Sheep show appetite for native plants

Project team's UWA associate professor Phil Vercoe. Picture: Nic Ellis/The West Australian

Feeding livestock on native plants is the key to sustainable profits for Australian farmers, researchers have found.

Farmers in dry parts of southern Australia are planting native perennial shrubs to feed their animals following ground-breaking research by The Future Farm Industries CRC Enrich Project Team.

For its role in initiating this change, the Enrich team has won the 2013 Australian Museum Caring for our Country Landcare Eureka Prize for Sustainable Agriculture.

The team discovered that grazing native shrubs could improve profitability by up to 24 per cent in low-to-medium rainfall areas, as well as decrease greenhouse gas emissions and erosion.

"This team has produced a practical recipe for helping to proof farms against climate change," the Director of the Australian Museum, Frank Howarth said.

"From mixed native plantings in the Riverina to old man saltbush and mallee in arid Western Australia, it is already helping farmers increase the health of their livestock while also improving the condition of their land."

The Enrich project is a collaboration between the CSIRO's Dr Dean Revell, the University of Western Australia's Associate Professor Phil Vercoe, the South Australian Research and Development Institute's Dr Jason Emms, and land managers.

Its ideas for sustainable grazing systems are already being adopted at multiple sites across four states.

The two other finalists for the prize were chosen for research into breeding carbon efficiency into cattle and studies that examine transformational change in agriculture.

The Cattle Methane Team of the NSW Department of Primary Industries and the University of New England showed that feed efficiency and methane production are inherited.
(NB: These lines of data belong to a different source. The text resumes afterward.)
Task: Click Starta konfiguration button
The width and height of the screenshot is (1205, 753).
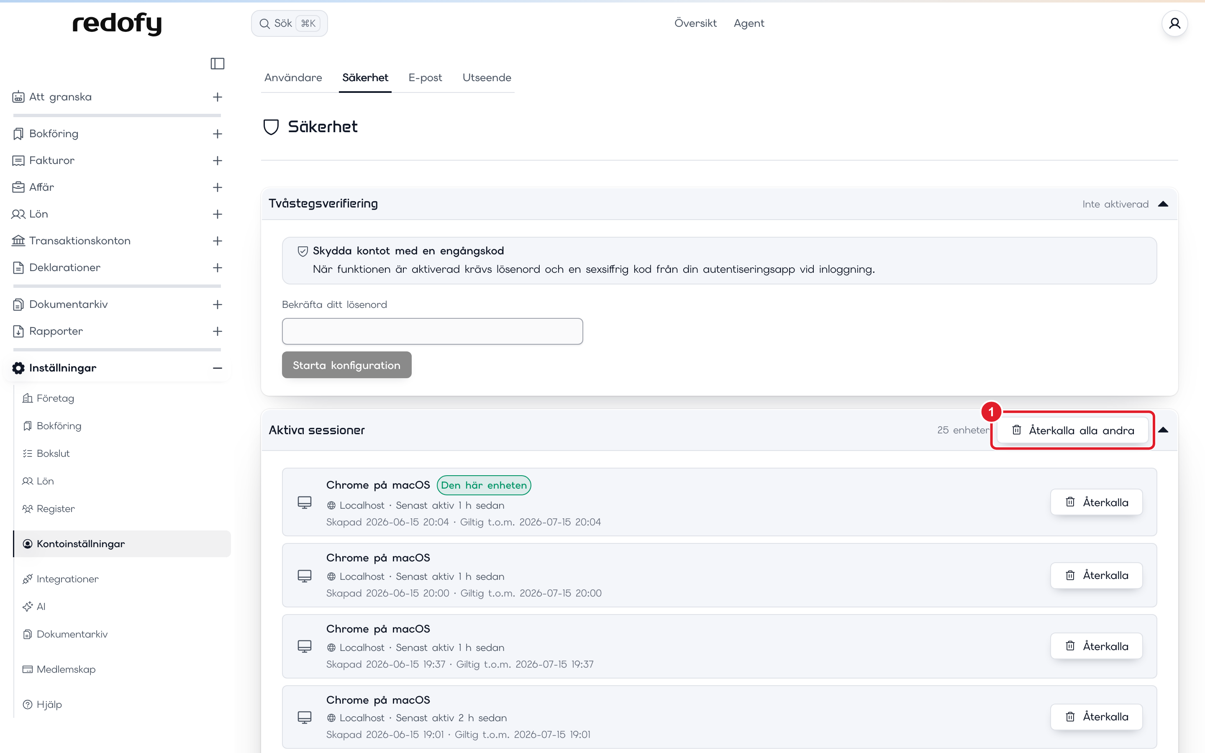Action: coord(347,365)
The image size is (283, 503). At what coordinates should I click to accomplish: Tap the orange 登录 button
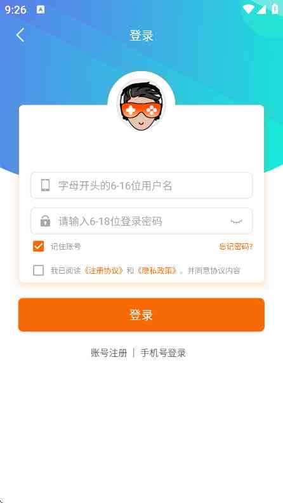click(x=142, y=315)
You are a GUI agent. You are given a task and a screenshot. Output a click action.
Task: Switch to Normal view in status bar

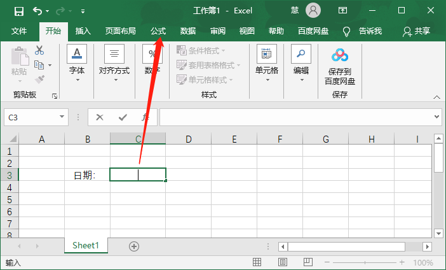coord(257,262)
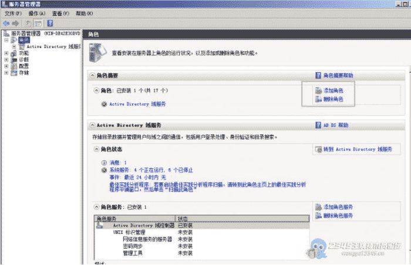Viewport: 411px width, 265px height.
Task: Click the show/hide console tree toolbar icon
Action: 38,23

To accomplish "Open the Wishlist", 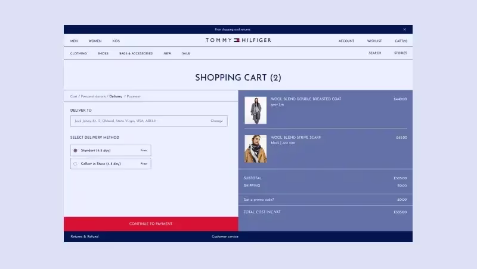I will pos(374,41).
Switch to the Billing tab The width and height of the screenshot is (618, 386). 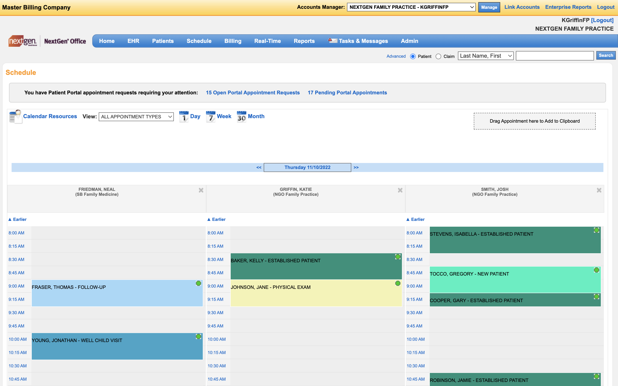(x=233, y=41)
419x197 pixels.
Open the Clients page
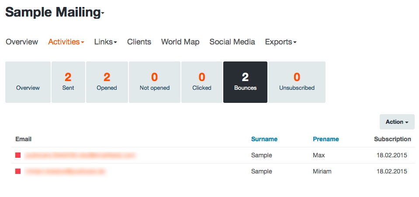point(139,42)
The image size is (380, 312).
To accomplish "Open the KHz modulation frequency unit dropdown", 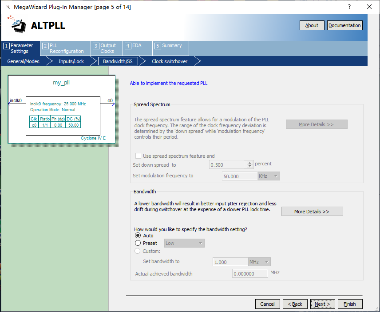I will coord(269,176).
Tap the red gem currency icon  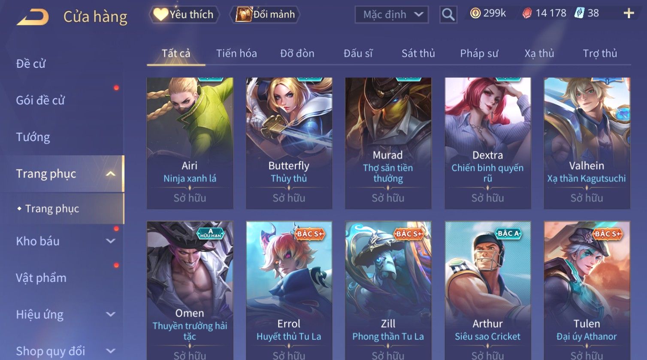(527, 14)
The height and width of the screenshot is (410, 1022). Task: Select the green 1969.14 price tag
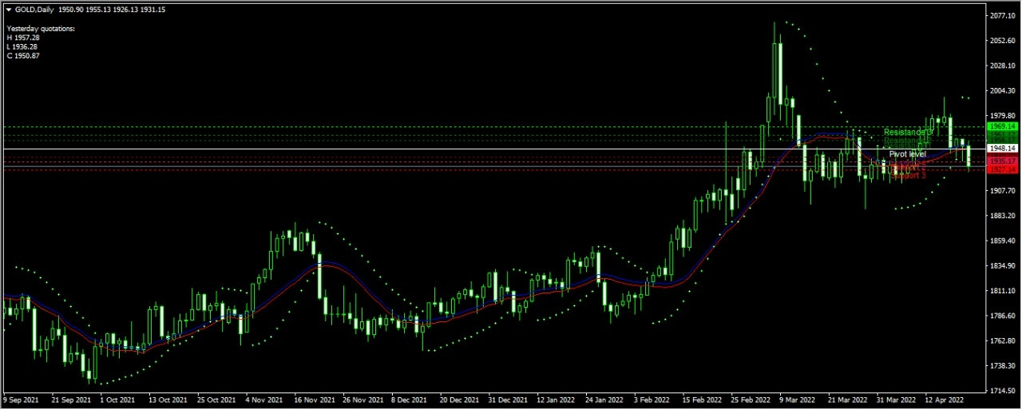click(x=1001, y=127)
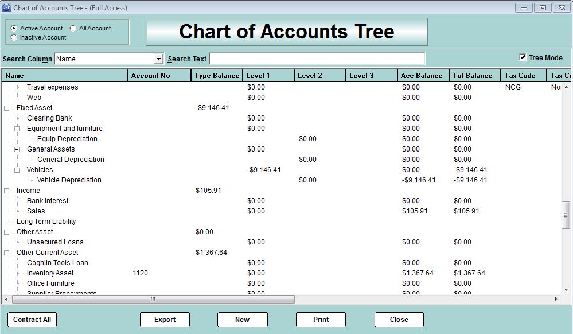Image resolution: width=573 pixels, height=334 pixels.
Task: Select the Inventory Asset tree row
Action: pyautogui.click(x=50, y=273)
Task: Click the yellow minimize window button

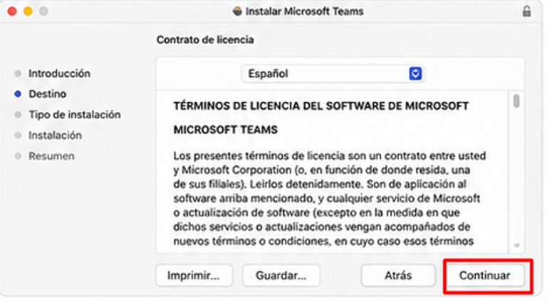Action: click(x=28, y=11)
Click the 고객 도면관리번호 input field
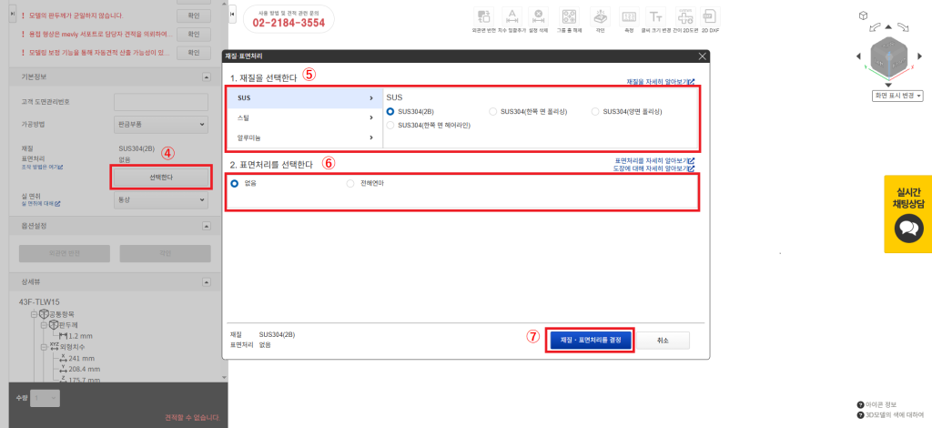This screenshot has height=428, width=932. coord(161,100)
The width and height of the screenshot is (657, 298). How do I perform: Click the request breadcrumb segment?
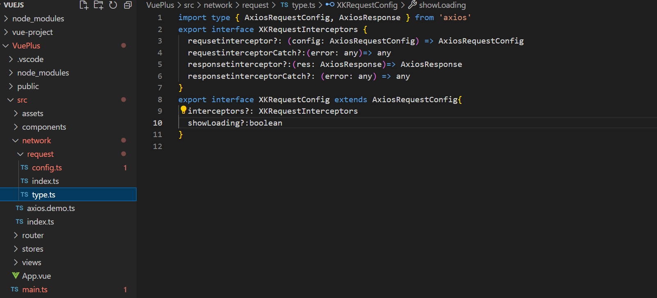point(255,5)
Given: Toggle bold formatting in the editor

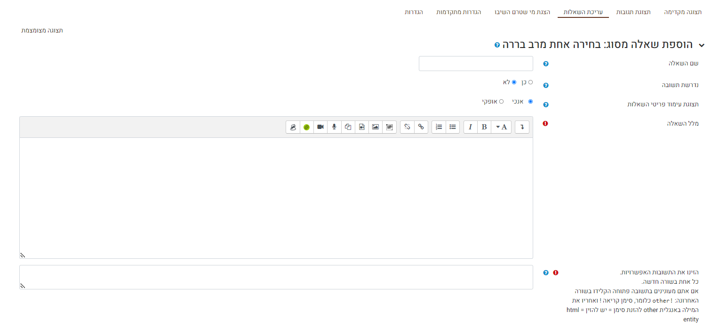Looking at the screenshot, I should [x=484, y=127].
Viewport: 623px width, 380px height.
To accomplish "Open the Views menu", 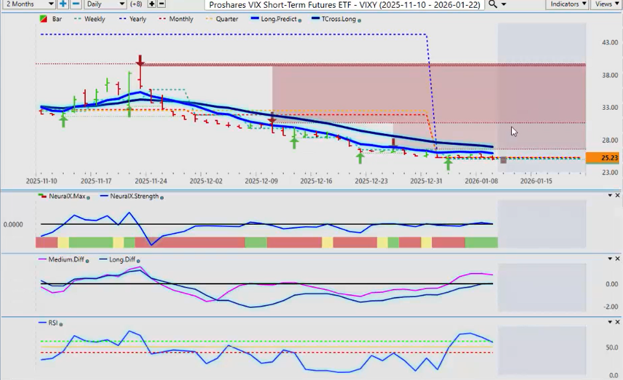I will coord(607,4).
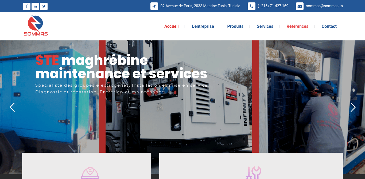Open the LinkedIn social icon
The width and height of the screenshot is (365, 179).
(35, 6)
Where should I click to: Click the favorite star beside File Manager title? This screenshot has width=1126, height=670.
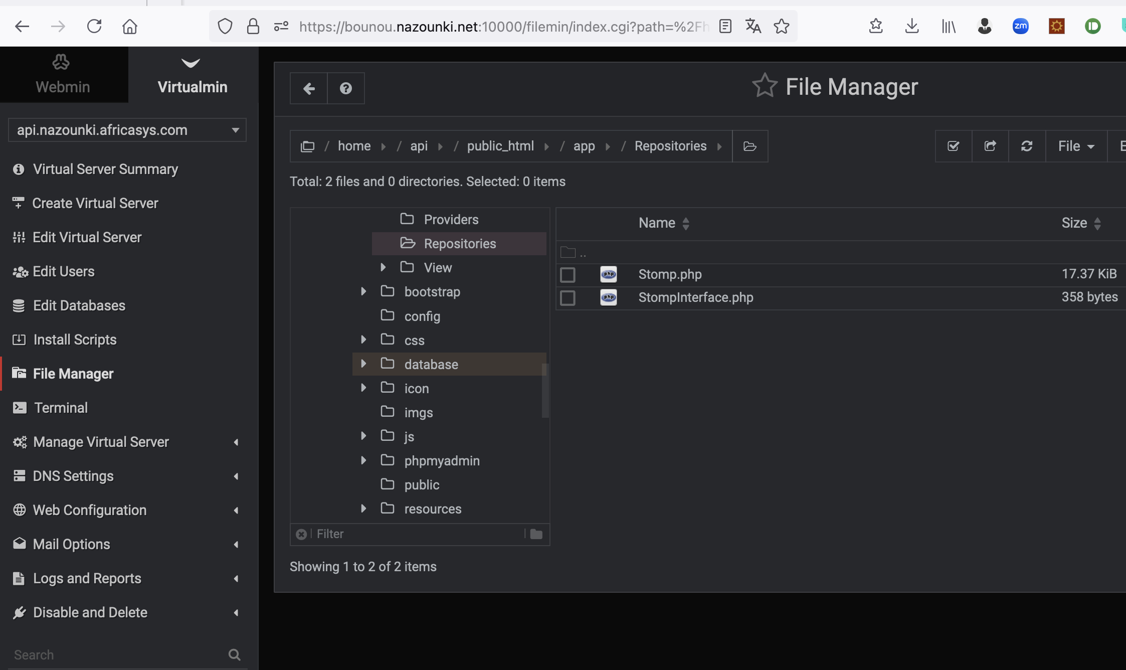[765, 86]
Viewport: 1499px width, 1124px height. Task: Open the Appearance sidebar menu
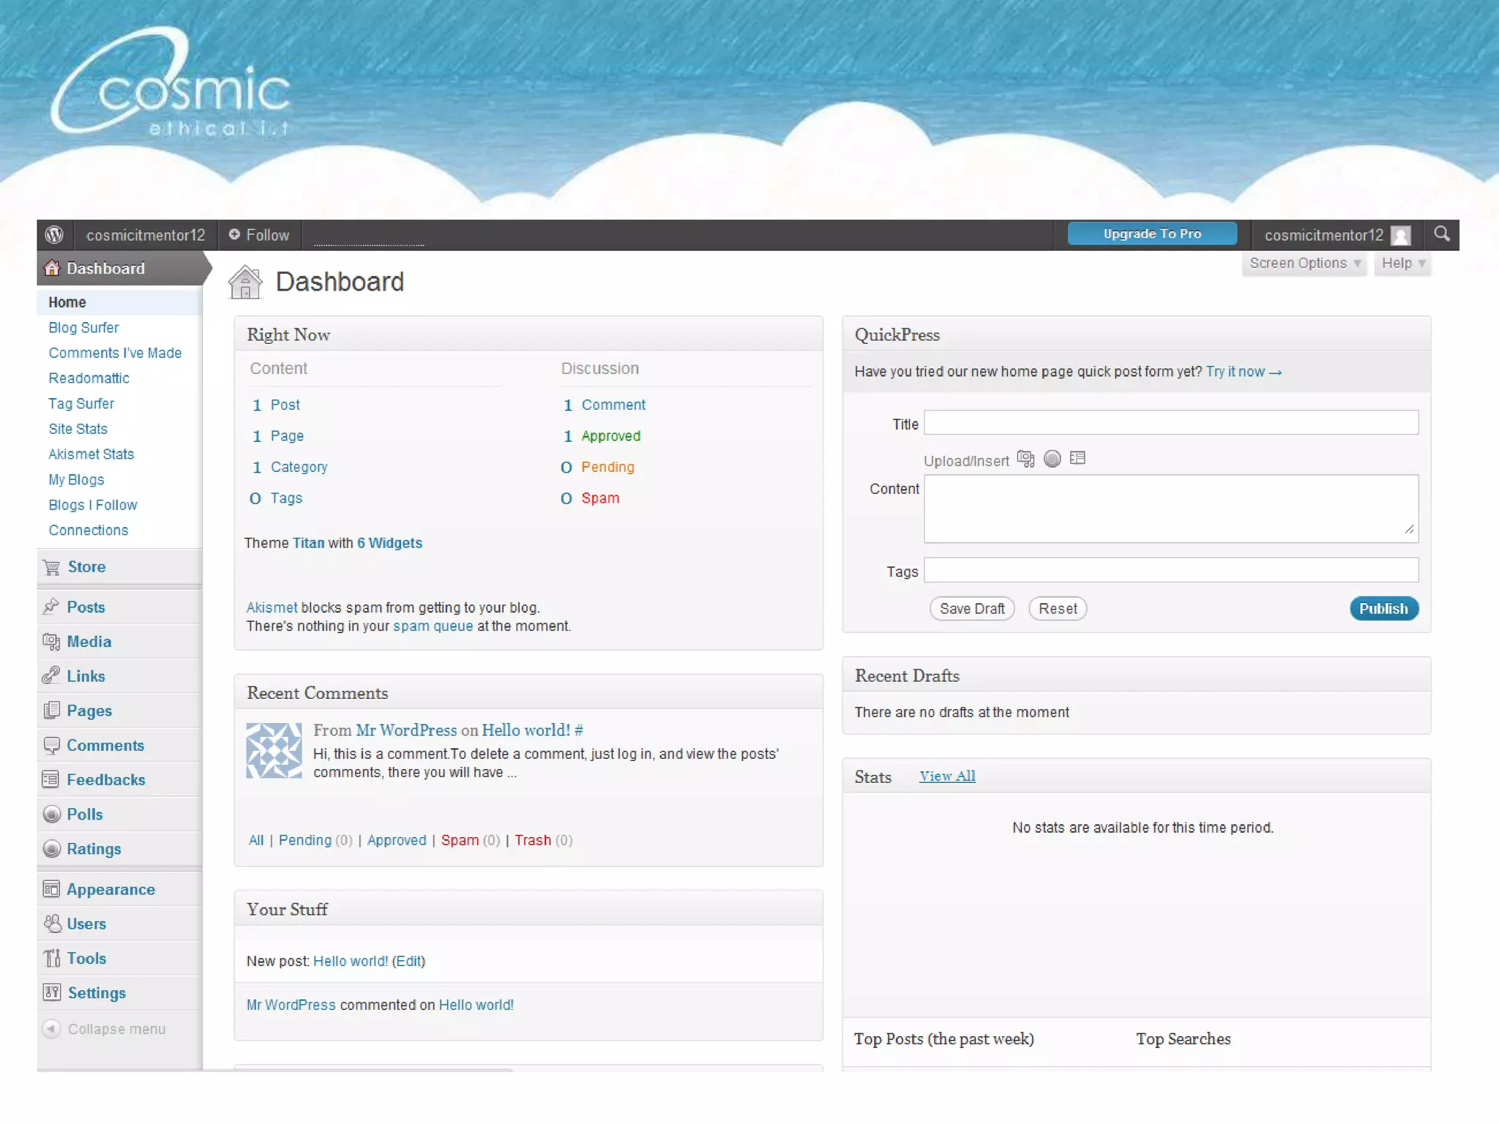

The offspring of superior bulls emit up to 25 per cent less methane than those of standard bulls. This work has provided Australian beef producers with the means to reduce their costs of production and their carbon footprint simultaneously, and has already caught international attention.

The Transformational Adaptation Research Group, a collaboration between CSIRO and the University of Melbourne, is exploring how to use the challenge of climate change to initiate changes in Australian agriculture that will make it more sustainable.

The Australian Museum Eureka Prizes reward excellence in the fields of research and innovation, leadership and commercialisation, science journalism and communication, and school science. This year the 17 sponsored prizes also include awards for environment, defence, infectious diseases and innovative use of technology.